Suatu pagi Papa bercerita tentang pengalamannya mengikuti pendidikan Komando Operasi Pemberantasan Malaria, di Ciloto, Puncak, Bogor.
Ada 10 utusan dari Sumatera Barat. Papa sekamar dengan Sofyan. Pendidikan berjalan dengan lancar. Para instruktur menyampaikan materi dengan sangat menarik. Mereka orang-orang yang terpilih dari perguruan tinggi terbaik di Jakarta. Sebagian besar adalah dari
Kementerian Kesehatan, dari Polri, dari TNI dan juga dari Palang Merah Indonesia (PMI), serta dari Badan Kesehatan PBB (WHO) sendiri.
Pertama masuk kelas, jelas Papa, Pak Sumarlan, Direktur Kopem, memberikan buku tentang Public Relation dalam Pendidikan Kopem. Kelihatan bahwa cara berkomunikasi dengan masyarakat sangat menentukan keberhasilan dari program ini. Di samping itu ia adalah seorang yang sangat perhatian kepada anak didik.
Ia sengaja duduk di belakang kelas, yang agak jauh dari siswa, untuk mendengarkan berbagai materi yang disampaikan oleh beberapa pihak yang diundang oleh Koppen.

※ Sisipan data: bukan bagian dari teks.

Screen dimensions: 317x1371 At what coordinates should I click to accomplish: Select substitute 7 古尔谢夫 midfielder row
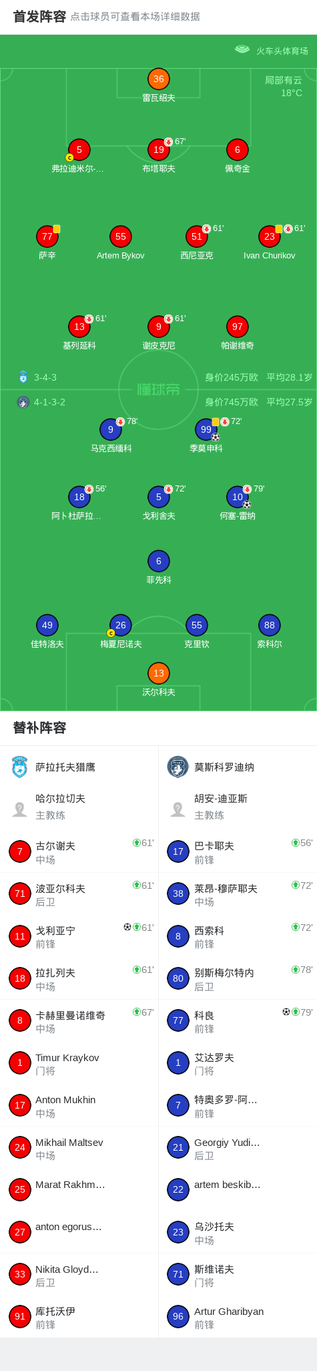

“Orang yang sangat peduli, mempunyai seorang istri yang yang sangat baik dan juga cantik,” ingat Papa.
Papa menekankan istrinya yang cantik itu. Maklum karena 40 siswa Kopem se Indonesia, tidak mudah untuk menemukan lawan jenis yang menarik. Kebetulan pula dua orang perempuan dari Jawa Tengah, tidak memiliki daya tarik yang tinggi. Setidaknya menyita perhatian 38 peserta laki-laki, termasuk papa.

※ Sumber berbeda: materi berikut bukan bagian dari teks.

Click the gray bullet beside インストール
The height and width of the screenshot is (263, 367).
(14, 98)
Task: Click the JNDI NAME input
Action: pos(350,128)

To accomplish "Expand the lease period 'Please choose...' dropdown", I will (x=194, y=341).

Tidak tahu, apakah dua orang itu sudah ada yang menyukainya sesama siswa Kopem. Sehingga ia menutup diri. Sekaligus tidak menarik bagi yang lain.

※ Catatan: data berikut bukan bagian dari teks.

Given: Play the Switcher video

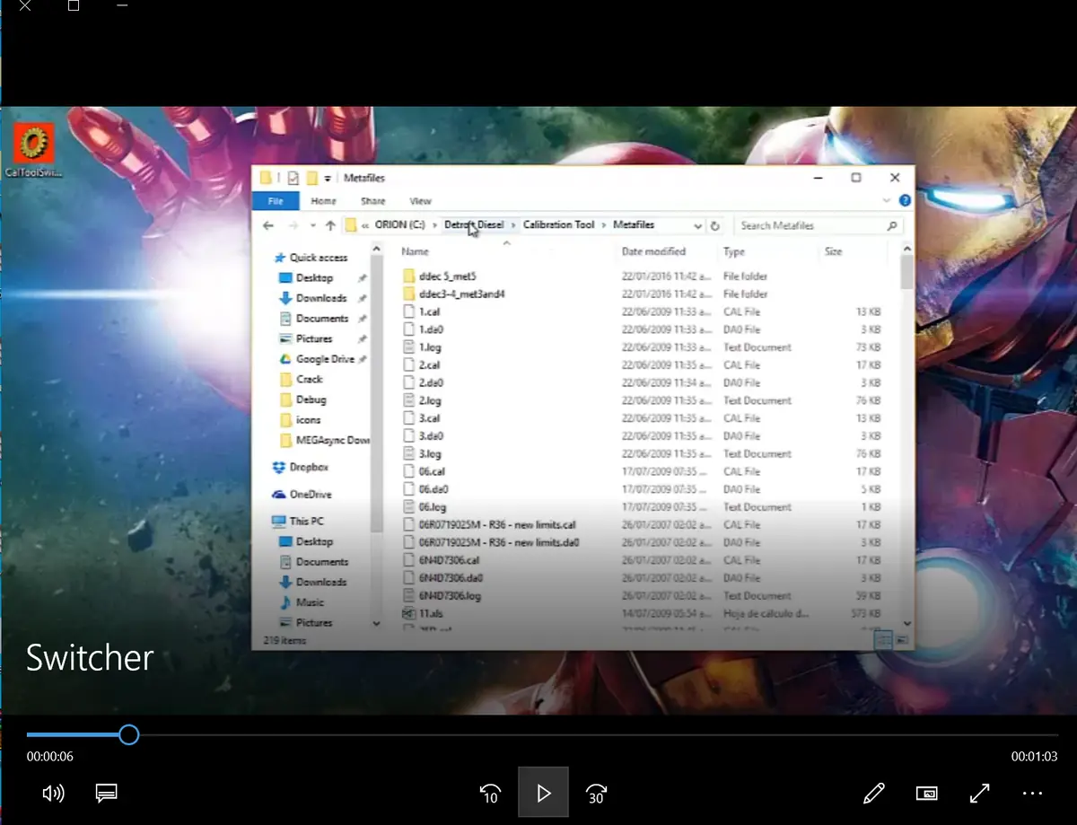Looking at the screenshot, I should coord(543,793).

Akan tetapi, di lingkungan yang berasrama sangat disiplin dan dominan laki-laki muda, istri Pak Sumarlanlah yang menjadi idola. Cantik, berkulit putih, dan baik. Ia tidak punya anak. Sehingga waktu senggangnya banyak mendampingi Pak Sumarlan. Itu berarti sering berjumpa dengan siswa Kopem.
Adapun Ibu asrama (seperti foto bersama duduk di gerbang Kopem) juga sangat baik dan hobi memasak. Wanita Sunda yang menyediakan semua makanan minuman enak menurut selera para peserta. Sate dan gulai ayam, ujar papa, enaknya masih terasa hingga kini.
Pada pelajaran Pengantar Public Relation (Hubungan Masyarakat/Humas), jelas Papa, ada adegan yang sangat berkesan. Instruktur mengajarkan bagaimaana menarik perhatian masyarakat. Itu kunci keberhasilan Kopem. Apalagi di desa yang masyarakatnya sulit didekati. Ditambah pula bila ada anggapan
penyakit sebagai kutukan. Mereka akan menjauhi petugas dan pemerintah.
Instruktur Humas itu menyediakan sebuah kotak besar dari karton. Itu dianggap sebuah kolam ikan. Kemudian ia ambil pancing dari kayu. Ada benang dan mata kailnya. Ia lalu memperagakan bagaimana umpan cacing diutas ke kail mainan itu. Kemudian diperlihatkan ke peserta, aba-aba bahwa kail sudah dimasukkan ke kolam.
Hup.
Sekejam saja, kail itu dia angkat. Dan meliuk-liuklah ikan mas warna merah, juga terbuat dari kertas dus bekas.
Semua peserta Kopem bertepuk tangan. Memberi apresiasi. Saat itulah ia mengatakan pentingnya fungsi Humas dalam Kopem.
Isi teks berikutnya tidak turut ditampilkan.